* _Data under study_
▽

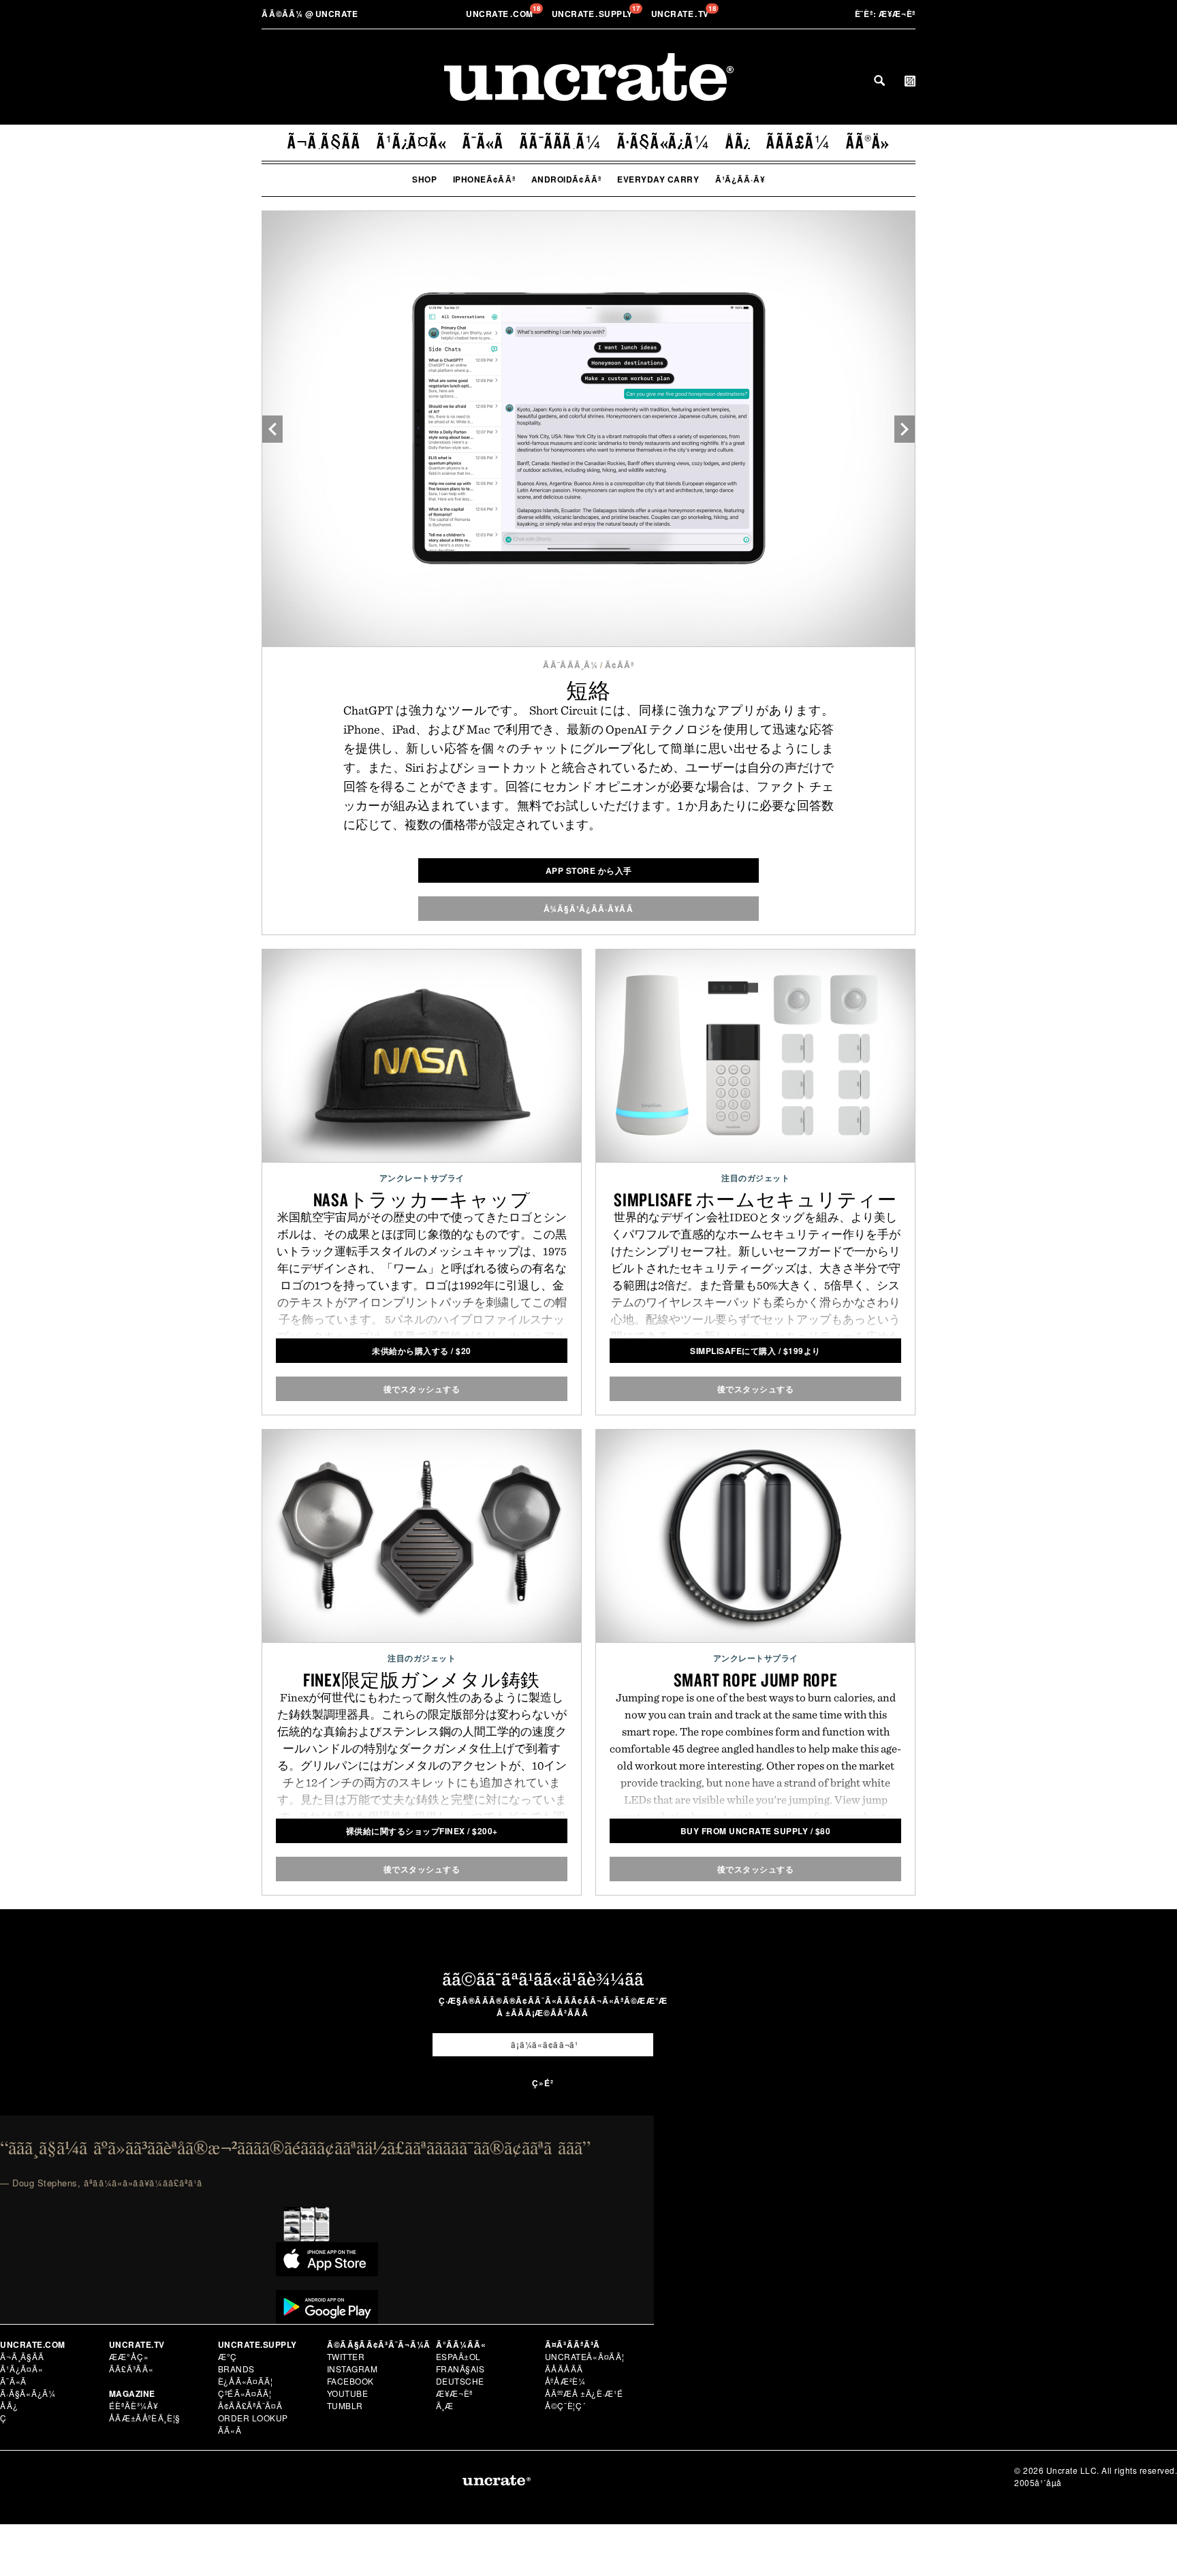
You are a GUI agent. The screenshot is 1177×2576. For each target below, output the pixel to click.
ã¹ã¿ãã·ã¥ (740, 179)
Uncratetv (681, 13)
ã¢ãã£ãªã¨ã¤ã (250, 2405)
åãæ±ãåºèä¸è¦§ (145, 2417)
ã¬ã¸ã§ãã (324, 141)
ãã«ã (230, 2430)
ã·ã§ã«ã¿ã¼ (663, 141)
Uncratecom (500, 13)
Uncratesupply (593, 13)
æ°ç (228, 2356)
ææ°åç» (129, 2356)
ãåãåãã (564, 2368)
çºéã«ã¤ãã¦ (245, 2393)
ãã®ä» (868, 141)
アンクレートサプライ (422, 1178)
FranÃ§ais (460, 2368)
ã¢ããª (619, 665)
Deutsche (460, 2381)
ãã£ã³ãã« (131, 2368)
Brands (236, 2368)
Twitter (346, 2356)
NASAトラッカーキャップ (422, 1199)
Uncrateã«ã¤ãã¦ (585, 2356)
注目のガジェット (755, 1178)
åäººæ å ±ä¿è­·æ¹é (584, 2393)
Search (879, 80)
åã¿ (738, 141)
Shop (424, 179)
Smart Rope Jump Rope (756, 1679)
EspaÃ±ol (458, 2356)
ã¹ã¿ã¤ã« (412, 141)
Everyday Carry (658, 179)
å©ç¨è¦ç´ (565, 2405)
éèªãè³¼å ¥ (134, 2405)
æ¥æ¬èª (885, 13)
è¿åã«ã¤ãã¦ (245, 2381)
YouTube (347, 2393)
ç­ (3, 2417)
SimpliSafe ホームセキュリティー (755, 1199)
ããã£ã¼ (798, 141)
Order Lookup (253, 2417)
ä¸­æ (445, 2405)
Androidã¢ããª (566, 179)
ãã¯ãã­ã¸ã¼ (560, 141)
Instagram (352, 2368)
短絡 (588, 690)
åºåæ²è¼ (565, 2381)
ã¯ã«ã (483, 141)
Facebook (350, 2381)
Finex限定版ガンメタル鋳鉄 (421, 1679)
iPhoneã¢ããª (484, 179)
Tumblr (345, 2405)
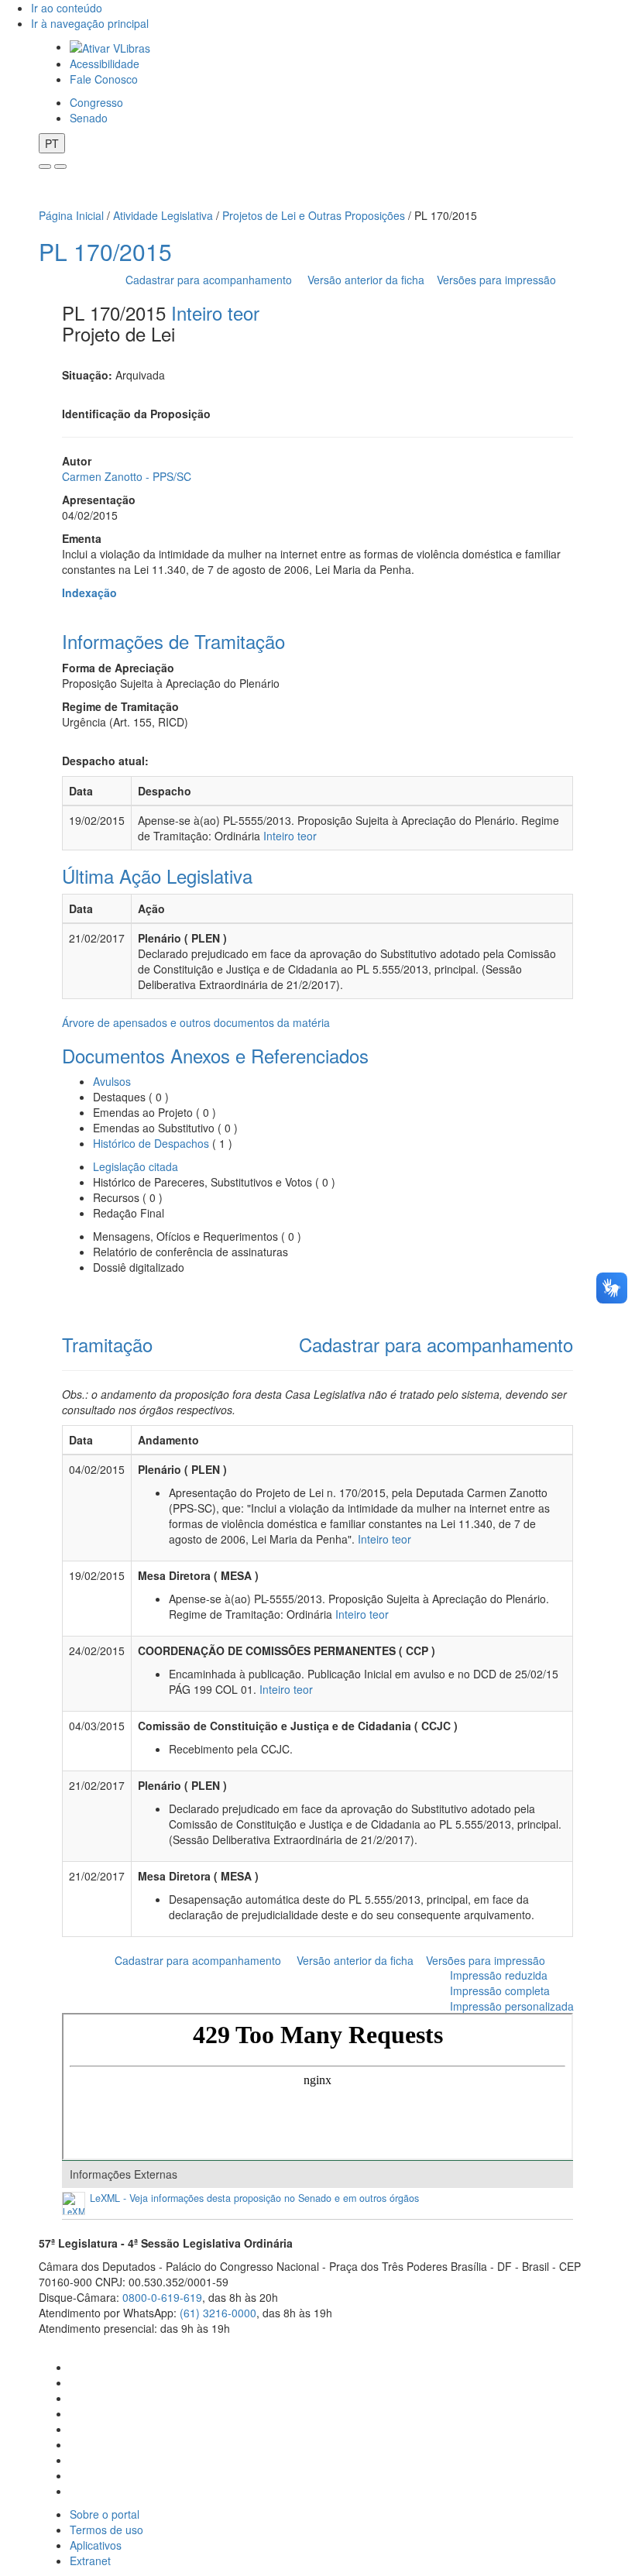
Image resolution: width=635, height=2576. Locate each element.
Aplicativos (96, 2545)
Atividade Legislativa (163, 215)
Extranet (90, 2560)
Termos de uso (106, 2529)
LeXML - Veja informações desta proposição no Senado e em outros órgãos (254, 2198)
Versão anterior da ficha (366, 279)
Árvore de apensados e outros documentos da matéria (196, 1022)
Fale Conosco (104, 79)
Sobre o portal (104, 2514)
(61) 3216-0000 (218, 2312)
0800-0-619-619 (162, 2297)
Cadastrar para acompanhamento (211, 279)
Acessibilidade (104, 63)
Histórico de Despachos (151, 1143)
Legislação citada (135, 1166)
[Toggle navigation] (45, 166)
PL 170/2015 (105, 251)
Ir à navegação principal (90, 23)
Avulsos (112, 1081)
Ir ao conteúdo (66, 7)
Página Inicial (71, 215)
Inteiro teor (215, 312)
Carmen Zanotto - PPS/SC (126, 476)
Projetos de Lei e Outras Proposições (313, 215)
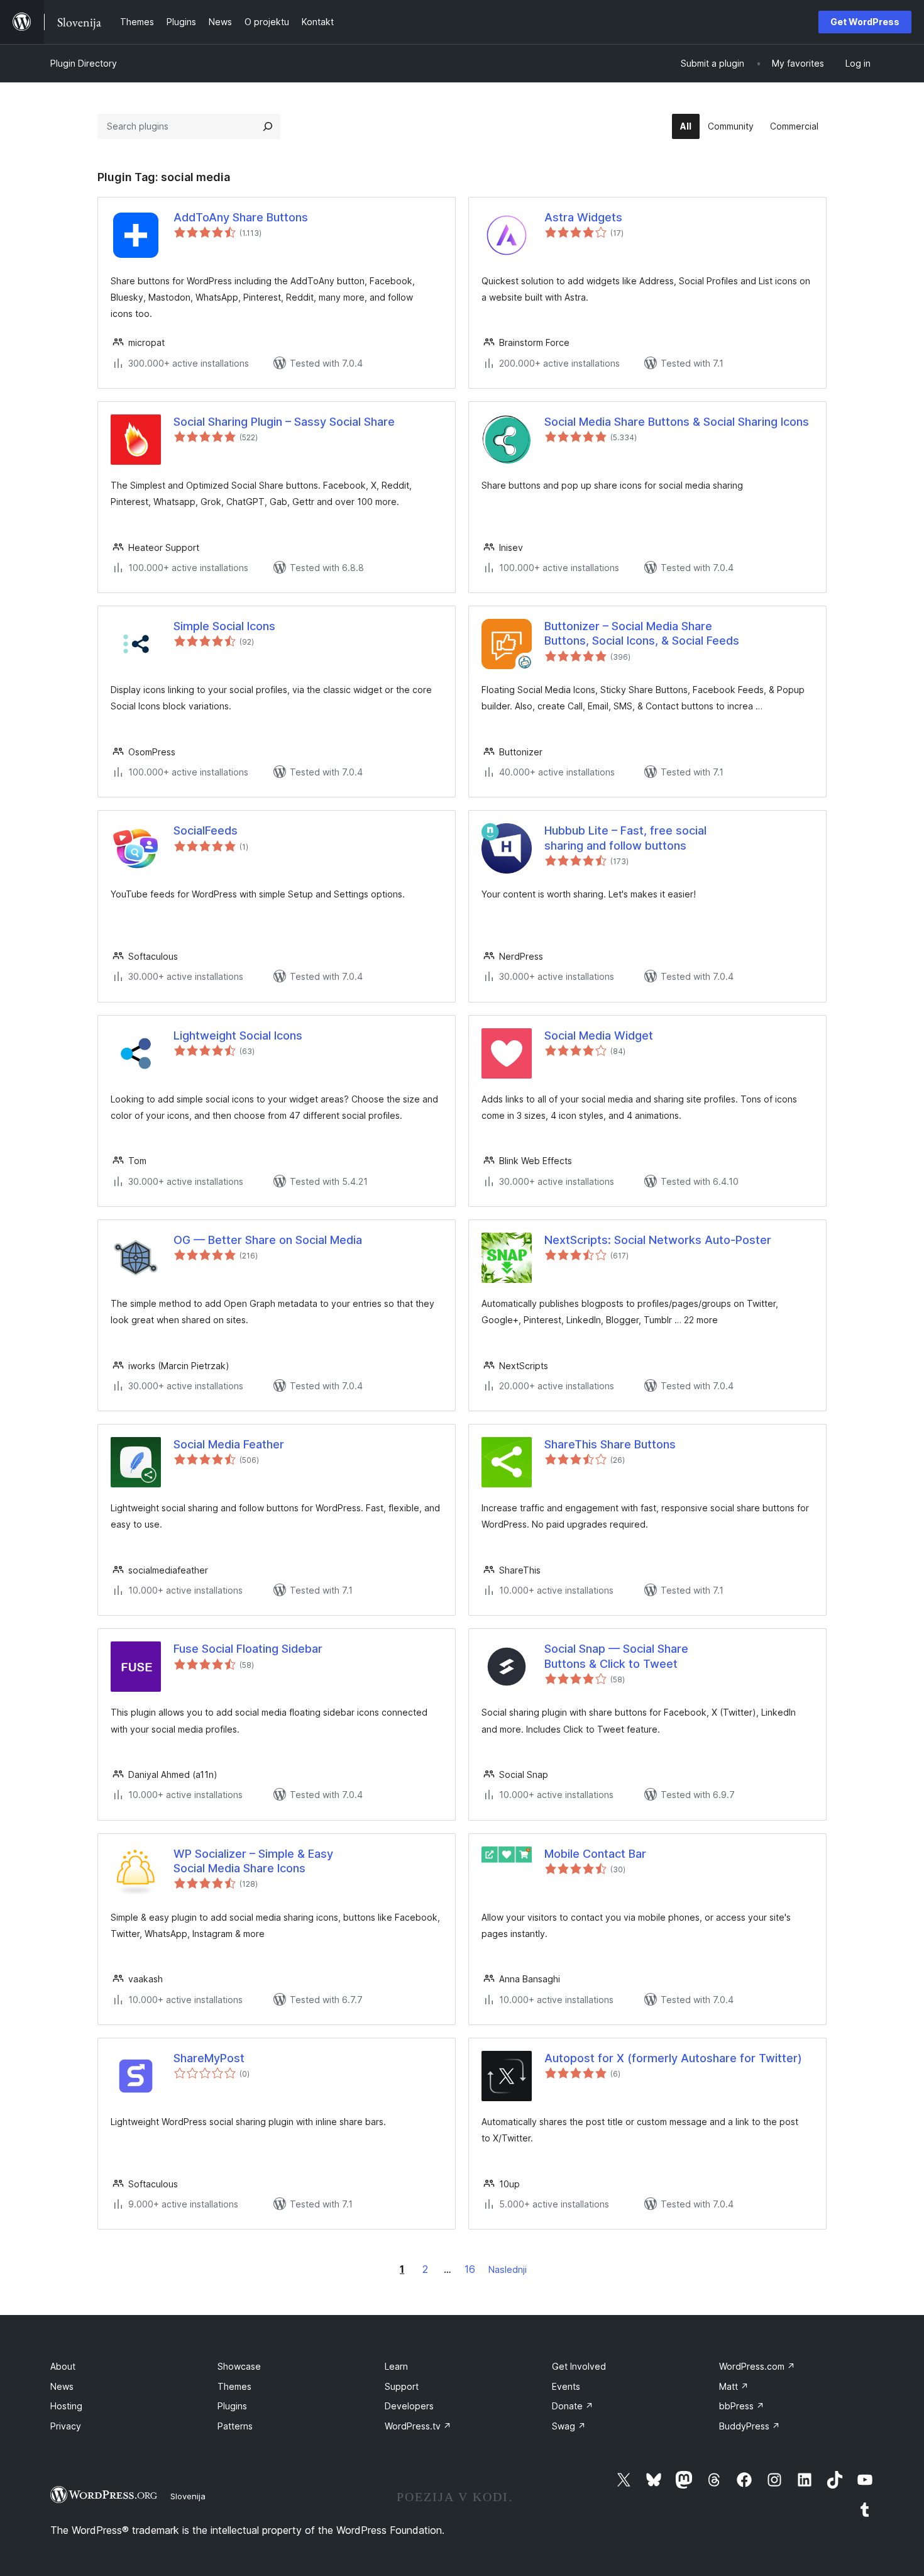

△

* _About this exercise_
Take the lines above from the one containing "EspaÃ±ol (458, 2356)" down to the one containing "SimpliSafe ホームセキュリティー (755, 1199)", and transcribe them exactly, both ends included.

* _Task output_
EspaÃ±ol (458, 2356)
ã¹ã¿ã¤ã« (412, 141)
Everyday Carry (658, 179)
å©ç¨è¦ç´ (565, 2405)
éèªãè³¼å ¥ (134, 2405)
æ¥æ¬èª (885, 13)
è¿åã«ã¤ãã¦ (245, 2381)
YouTube (347, 2393)
ç­ (3, 2417)
SimpliSafe ホームセキュリティー (755, 1199)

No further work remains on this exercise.